Mathematical models for off-ball scoring prediction in basketball
Rikako Kono, Keisuke Fujii
TL;DR
The paper addresses predicting off-ball scoring opportunities in basketball by extending the OBSO framework from soccer to basketball, introducing two theory-based models: BMOS for pass and dribble sequences and BIMOS which additionally accounts for ball interception. It demonstrates that BIMOS improves scoring prediction accuracy, particularly for pass-to-score situations, using tracking data from 630 NBA games in the 2015-2016 season. The models are built from components of occupancy, ball delivery, and scoring probability, with BIMOS incorporating ball interception via PBCF. This approach provides interpretable, physics-inspired insights for tactical analysis and player evaluation, while highlighting limitations in dribble-to-score predictions and near-basket scoring that point to avenues for future refinement and integration with box-score statistics and counterfactual analyses.
Abstract
In professional basketball, the accurate prediction of scoring opportunities based on strategic decision-making is crucial for spatial and player evaluations. However, traditional models often face challenges in accounting for the complexities of off-ball movements, which are essential for comprehensive performance evaluations. In this study, we propose two mathematical models to predict off-ball scoring opportunities in basketball, considering pass-to-score and dribble-to-score sequences: the Ball Movement for Off-ball Scoring (BMOS) and the Ball Intercept and Movement for Off-ball Scoring (BIMOS) models.

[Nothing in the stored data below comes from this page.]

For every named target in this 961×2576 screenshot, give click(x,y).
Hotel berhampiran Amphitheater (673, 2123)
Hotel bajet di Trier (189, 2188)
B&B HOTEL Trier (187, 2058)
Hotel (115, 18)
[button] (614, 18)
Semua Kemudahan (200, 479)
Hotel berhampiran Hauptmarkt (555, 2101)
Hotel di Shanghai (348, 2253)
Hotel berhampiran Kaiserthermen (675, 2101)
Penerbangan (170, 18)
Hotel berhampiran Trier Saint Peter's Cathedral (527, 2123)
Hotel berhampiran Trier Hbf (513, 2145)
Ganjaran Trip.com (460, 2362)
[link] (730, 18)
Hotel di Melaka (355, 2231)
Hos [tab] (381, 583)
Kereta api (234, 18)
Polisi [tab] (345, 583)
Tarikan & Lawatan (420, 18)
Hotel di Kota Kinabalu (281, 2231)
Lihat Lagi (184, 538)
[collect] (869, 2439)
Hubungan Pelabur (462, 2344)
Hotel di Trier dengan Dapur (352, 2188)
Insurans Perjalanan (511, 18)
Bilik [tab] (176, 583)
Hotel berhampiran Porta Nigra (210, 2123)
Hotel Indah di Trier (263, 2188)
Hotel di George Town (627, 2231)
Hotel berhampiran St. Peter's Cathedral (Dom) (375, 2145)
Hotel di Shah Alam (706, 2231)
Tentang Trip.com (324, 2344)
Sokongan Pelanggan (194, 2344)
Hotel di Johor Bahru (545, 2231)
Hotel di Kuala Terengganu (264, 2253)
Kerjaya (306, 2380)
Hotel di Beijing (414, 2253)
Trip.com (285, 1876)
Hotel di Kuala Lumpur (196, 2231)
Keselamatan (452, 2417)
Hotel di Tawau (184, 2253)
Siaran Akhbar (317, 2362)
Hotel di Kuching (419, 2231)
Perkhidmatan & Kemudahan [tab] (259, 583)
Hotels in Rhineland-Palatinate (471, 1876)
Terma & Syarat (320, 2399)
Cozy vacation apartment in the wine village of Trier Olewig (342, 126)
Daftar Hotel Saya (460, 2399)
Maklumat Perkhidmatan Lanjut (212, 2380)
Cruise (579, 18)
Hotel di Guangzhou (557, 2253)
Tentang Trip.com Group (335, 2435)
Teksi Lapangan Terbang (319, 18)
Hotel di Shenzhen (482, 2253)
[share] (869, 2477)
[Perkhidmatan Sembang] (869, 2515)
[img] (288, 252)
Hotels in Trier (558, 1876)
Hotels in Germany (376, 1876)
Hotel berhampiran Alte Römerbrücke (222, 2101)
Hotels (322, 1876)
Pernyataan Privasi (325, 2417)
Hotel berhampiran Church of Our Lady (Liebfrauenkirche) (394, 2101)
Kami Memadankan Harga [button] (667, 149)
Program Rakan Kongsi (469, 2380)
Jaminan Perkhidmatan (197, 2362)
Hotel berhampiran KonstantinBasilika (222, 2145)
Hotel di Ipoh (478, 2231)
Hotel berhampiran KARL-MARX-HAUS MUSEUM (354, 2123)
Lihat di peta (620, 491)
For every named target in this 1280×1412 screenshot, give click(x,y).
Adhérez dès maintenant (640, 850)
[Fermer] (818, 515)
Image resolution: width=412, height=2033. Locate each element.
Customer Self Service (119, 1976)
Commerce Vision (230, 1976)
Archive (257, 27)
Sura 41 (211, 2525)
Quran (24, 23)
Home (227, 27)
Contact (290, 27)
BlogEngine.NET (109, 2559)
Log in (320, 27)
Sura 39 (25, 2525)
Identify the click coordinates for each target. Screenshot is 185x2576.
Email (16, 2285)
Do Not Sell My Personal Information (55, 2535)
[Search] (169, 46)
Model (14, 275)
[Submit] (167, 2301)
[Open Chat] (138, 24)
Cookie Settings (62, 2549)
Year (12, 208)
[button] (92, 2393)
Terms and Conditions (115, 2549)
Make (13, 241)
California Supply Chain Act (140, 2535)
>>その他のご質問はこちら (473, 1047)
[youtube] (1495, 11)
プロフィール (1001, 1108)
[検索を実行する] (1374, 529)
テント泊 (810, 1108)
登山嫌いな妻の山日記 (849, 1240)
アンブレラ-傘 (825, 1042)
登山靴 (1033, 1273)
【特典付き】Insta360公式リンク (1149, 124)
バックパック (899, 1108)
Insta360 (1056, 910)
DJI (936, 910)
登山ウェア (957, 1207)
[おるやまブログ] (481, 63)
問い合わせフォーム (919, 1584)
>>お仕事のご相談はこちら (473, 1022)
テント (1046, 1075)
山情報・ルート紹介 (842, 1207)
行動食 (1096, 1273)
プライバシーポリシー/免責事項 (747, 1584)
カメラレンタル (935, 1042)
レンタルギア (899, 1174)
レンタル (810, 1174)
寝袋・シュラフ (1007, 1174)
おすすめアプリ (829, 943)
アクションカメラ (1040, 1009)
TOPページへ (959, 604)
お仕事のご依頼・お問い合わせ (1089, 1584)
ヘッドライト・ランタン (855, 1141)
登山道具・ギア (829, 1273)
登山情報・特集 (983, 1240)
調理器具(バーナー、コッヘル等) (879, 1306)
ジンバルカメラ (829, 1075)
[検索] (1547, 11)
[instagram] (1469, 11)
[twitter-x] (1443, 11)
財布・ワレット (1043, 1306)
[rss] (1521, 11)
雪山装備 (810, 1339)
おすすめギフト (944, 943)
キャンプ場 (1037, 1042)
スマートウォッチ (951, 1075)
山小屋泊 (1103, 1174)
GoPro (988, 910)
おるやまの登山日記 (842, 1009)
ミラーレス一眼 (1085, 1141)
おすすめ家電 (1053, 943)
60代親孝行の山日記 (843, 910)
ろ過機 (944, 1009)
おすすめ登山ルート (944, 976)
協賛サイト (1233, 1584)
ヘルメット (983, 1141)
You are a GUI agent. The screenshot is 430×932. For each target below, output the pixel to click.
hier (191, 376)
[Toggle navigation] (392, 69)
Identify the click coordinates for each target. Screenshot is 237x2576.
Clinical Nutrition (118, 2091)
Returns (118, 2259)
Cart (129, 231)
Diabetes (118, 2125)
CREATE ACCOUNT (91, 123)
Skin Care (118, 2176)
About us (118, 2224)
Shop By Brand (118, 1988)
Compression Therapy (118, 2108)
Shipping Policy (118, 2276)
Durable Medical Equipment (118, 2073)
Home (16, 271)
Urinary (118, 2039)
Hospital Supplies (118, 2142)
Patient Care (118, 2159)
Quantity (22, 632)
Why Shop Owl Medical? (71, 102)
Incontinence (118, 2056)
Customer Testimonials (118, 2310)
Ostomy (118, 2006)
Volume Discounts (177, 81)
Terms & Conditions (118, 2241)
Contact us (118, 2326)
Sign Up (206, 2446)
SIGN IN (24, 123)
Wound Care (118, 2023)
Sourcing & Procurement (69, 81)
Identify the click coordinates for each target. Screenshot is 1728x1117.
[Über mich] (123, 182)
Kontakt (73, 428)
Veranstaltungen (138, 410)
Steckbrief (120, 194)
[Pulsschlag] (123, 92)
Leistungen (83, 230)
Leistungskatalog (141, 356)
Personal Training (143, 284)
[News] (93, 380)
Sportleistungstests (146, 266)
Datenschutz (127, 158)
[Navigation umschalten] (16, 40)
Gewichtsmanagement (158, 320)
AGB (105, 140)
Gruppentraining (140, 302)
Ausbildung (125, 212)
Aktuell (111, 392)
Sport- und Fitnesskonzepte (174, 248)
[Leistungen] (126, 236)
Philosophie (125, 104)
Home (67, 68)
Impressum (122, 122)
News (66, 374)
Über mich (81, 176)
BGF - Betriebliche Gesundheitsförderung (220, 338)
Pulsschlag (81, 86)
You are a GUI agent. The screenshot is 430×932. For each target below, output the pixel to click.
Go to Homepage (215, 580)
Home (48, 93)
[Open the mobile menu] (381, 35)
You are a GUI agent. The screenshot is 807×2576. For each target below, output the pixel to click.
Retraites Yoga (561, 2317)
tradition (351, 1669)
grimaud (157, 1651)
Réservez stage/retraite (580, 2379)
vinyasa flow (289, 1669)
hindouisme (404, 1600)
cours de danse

The BMOS model adapts principles from the Off-Ball Scoring Opportunities (OBSO) model, originally designed for soccer, to basketball, whereas the BIMOS model also incorporates the likelihood of interception during ball movements. We evaluated these models using player tracking data from 630 NBA games in the 2015-2016 regular season, demonstrating that the BIMOS model outperforms the BMOS model in terms of team scoring prediction accuracy, while also highlighting its potential for further development. Overall, the BIMOS model provides valuable insights for tactical analysis and player evaluation in basketball.